Set task
Render every line of the records below as a JSON list of strings, one string per line, skipping blank lines. Leave the pictures out of the list.
Begin Available data
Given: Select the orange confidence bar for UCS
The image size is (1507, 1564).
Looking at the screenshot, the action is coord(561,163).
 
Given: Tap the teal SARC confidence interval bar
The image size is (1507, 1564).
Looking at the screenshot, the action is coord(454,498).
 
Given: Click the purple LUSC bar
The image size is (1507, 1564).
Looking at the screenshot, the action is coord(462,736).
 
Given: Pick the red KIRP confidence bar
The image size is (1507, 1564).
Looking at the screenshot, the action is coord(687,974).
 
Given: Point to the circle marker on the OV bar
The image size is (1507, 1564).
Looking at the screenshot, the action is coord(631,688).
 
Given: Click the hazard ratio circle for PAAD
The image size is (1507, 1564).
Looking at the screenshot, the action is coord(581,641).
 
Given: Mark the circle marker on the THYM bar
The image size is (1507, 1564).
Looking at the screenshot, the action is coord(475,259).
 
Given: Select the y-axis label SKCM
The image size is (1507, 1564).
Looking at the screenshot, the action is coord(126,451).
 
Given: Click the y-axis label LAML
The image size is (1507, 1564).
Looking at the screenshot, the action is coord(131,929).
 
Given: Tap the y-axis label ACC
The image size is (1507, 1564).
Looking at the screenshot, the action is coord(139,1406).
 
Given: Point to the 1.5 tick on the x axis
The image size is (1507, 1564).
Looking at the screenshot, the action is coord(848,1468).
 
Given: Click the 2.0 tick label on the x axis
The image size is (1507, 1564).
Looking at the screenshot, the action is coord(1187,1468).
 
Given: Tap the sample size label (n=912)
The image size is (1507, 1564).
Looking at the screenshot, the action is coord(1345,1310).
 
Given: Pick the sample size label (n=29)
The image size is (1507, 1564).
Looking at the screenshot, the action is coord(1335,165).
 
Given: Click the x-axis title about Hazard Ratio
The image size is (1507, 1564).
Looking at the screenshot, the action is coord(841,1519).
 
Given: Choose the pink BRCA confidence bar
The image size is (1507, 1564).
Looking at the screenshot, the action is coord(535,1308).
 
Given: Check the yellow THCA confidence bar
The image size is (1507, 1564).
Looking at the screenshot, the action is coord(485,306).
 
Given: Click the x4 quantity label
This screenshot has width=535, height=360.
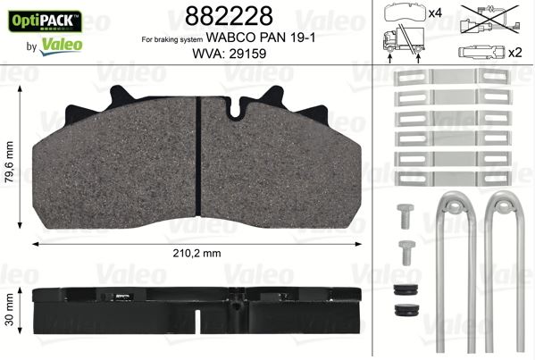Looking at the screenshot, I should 437,13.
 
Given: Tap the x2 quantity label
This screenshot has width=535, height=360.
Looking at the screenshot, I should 515,51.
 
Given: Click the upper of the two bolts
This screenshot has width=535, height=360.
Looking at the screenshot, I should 402,213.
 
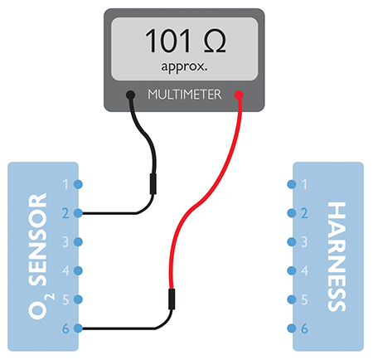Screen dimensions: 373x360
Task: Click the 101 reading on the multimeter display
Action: point(167,41)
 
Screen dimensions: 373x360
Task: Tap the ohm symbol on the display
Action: point(215,41)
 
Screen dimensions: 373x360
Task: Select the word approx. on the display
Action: point(184,67)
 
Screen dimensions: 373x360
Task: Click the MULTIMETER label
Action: point(185,95)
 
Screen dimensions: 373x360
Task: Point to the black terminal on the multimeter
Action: point(130,95)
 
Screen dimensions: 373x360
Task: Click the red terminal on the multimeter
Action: point(239,95)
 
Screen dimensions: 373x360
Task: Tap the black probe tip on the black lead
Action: point(153,184)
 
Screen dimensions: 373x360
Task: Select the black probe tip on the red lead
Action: point(172,299)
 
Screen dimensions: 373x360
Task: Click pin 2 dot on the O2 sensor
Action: point(78,213)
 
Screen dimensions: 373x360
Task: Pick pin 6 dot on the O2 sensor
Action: point(78,328)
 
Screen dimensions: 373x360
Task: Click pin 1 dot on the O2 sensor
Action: point(78,184)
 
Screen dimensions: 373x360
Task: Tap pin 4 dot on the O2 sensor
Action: point(78,270)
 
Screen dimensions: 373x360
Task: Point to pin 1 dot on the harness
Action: point(292,184)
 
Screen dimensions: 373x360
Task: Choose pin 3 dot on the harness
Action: point(292,242)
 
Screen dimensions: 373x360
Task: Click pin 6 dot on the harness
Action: point(292,328)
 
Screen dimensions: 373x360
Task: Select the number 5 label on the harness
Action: point(304,299)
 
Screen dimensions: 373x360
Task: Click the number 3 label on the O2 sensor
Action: point(65,242)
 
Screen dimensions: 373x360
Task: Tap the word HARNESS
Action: point(337,256)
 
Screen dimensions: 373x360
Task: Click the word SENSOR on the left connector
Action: point(38,240)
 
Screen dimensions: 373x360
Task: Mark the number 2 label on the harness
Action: point(304,213)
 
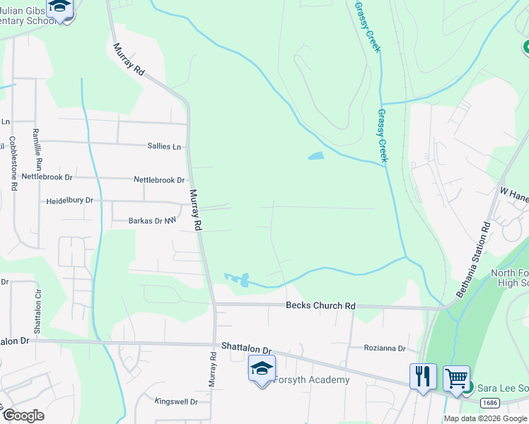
End Available data
Response for this exercise
[
  "Given: Select the orange confidence bar for UCS",
  "The image size is (1507, 1564).",
  "Looking at the screenshot, the action is coord(561,163).",
  "Given: Tap the teal SARC confidence interval bar",
  "The image size is (1507, 1564).",
  "Looking at the screenshot, the action is coord(454,498).",
  "Given: Click the purple LUSC bar",
  "The image size is (1507, 1564).",
  "Looking at the screenshot, the action is coord(462,736).",
  "Given: Pick the red KIRP confidence bar",
  "The image size is (1507, 1564).",
  "Looking at the screenshot, the action is coord(687,974).",
  "Given: Point to the circle marker on the OV bar",
  "The image size is (1507, 1564).",
  "Looking at the screenshot, the action is coord(631,688).",
  "Given: Click the hazard ratio circle for PAAD",
  "The image size is (1507, 1564).",
  "Looking at the screenshot, the action is coord(581,641).",
  "Given: Mark the circle marker on the THYM bar",
  "The image size is (1507, 1564).",
  "Looking at the screenshot, the action is coord(475,259).",
  "Given: Select the y-axis label SKCM",
  "The image size is (1507, 1564).",
  "Looking at the screenshot, the action is coord(126,451).",
  "Given: Click the y-axis label LAML",
  "The image size is (1507, 1564).",
  "Looking at the screenshot, the action is coord(131,929).",
  "Given: Tap the y-axis label ACC",
  "The image size is (1507, 1564).",
  "Looking at the screenshot, the action is coord(139,1406).",
  "Given: Point to the 1.5 tick on the x axis",
  "The image size is (1507, 1564).",
  "Looking at the screenshot, the action is coord(848,1468).",
  "Given: Click the 2.0 tick label on the x axis",
  "The image size is (1507, 1564).",
  "Looking at the screenshot, the action is coord(1187,1468).",
  "Given: Tap the sample size label (n=912)",
  "The image size is (1507, 1564).",
  "Looking at the screenshot, the action is coord(1345,1310).",
  "Given: Pick the sample size label (n=29)",
  "The image size is (1507, 1564).",
  "Looking at the screenshot, the action is coord(1335,165).",
  "Given: Click the x-axis title about Hazard Ratio",
  "The image size is (1507, 1564).",
  "Looking at the screenshot, the action is coord(841,1519).",
  "Given: Choose the pink BRCA confidence bar",
  "The image size is (1507, 1564).",
  "Looking at the screenshot, the action is coord(535,1308).",
  "Given: Check the yellow THCA confidence bar",
  "The image size is (1507, 1564).",
  "Looking at the screenshot, the action is coord(485,306).",
  "Given: Click the x4 quantity label",
  "This screenshot has width=535, height=360.",
  "Looking at the screenshot, I should 437,13.",
  "Given: Tap the x2 quantity label",
  "This screenshot has width=535, height=360.",
  "Looking at the screenshot, I should 515,51.",
  "Given: Click the upper of the two bolts",
  "This screenshot has width=535, height=360.",
  "Looking at the screenshot, I should 402,213.",
  "Screen dimensions: 373x360",
  "Task: Click the 101 reading on the multimeter display",
  "Action: point(167,41)",
  "Screen dimensions: 373x360",
  "Task: Tap the ohm symbol on the display",
  "Action: point(215,41)",
  "Screen dimensions: 373x360",
  "Task: Select the word approx. on the display",
  "Action: point(184,67)",
  "Screen dimensions: 373x360",
  "Task: Click the MULTIMETER label",
  "Action: point(185,95)",
  "Screen dimensions: 373x360",
  "Task: Point to the black terminal on the multimeter",
  "Action: point(130,95)",
  "Screen dimensions: 373x360",
  "Task: Click the red terminal on the multimeter",
  "Action: point(239,95)",
  "Screen dimensions: 373x360",
  "Task: Tap the black probe tip on the black lead",
  "Action: point(153,184)",
  "Screen dimensions: 373x360",
  "Task: Select the black probe tip on the red lead",
  "Action: point(172,299)",
  "Screen dimensions: 373x360",
  "Task: Click pin 2 dot on the O2 sensor",
  "Action: point(78,213)",
  "Screen dimensions: 373x360",
  "Task: Pick pin 6 dot on the O2 sensor",
  "Action: point(78,328)",
  "Screen dimensions: 373x360",
  "Task: Click pin 1 dot on the O2 sensor",
  "Action: point(78,184)",
  "Screen dimensions: 373x360",
  "Task: Tap pin 4 dot on the O2 sensor",
  "Action: point(78,270)",
  "Screen dimensions: 373x360",
  "Task: Point to pin 1 dot on the harness",
  "Action: point(292,184)",
  "Screen dimensions: 373x360",
  "Task: Choose pin 3 dot on the harness",
  "Action: point(292,242)",
  "Screen dimensions: 373x360",
  "Task: Click pin 6 dot on the harness",
  "Action: point(292,328)",
  "Screen dimensions: 373x360",
  "Task: Select the number 5 label on the harness",
  "Action: point(304,299)",
  "Screen dimensions: 373x360",
  "Task: Click the number 3 label on the O2 sensor",
  "Action: point(65,242)",
  "Screen dimensions: 373x360",
  "Task: Tap the word HARNESS",
  "Action: point(337,256)",
  "Screen dimensions: 373x360",
  "Task: Click the word SENSOR on the left connector",
  "Action: point(38,240)",
  "Screen dimensions: 373x360",
  "Task: Mark the number 2 label on the harness",
  "Action: point(304,213)"
]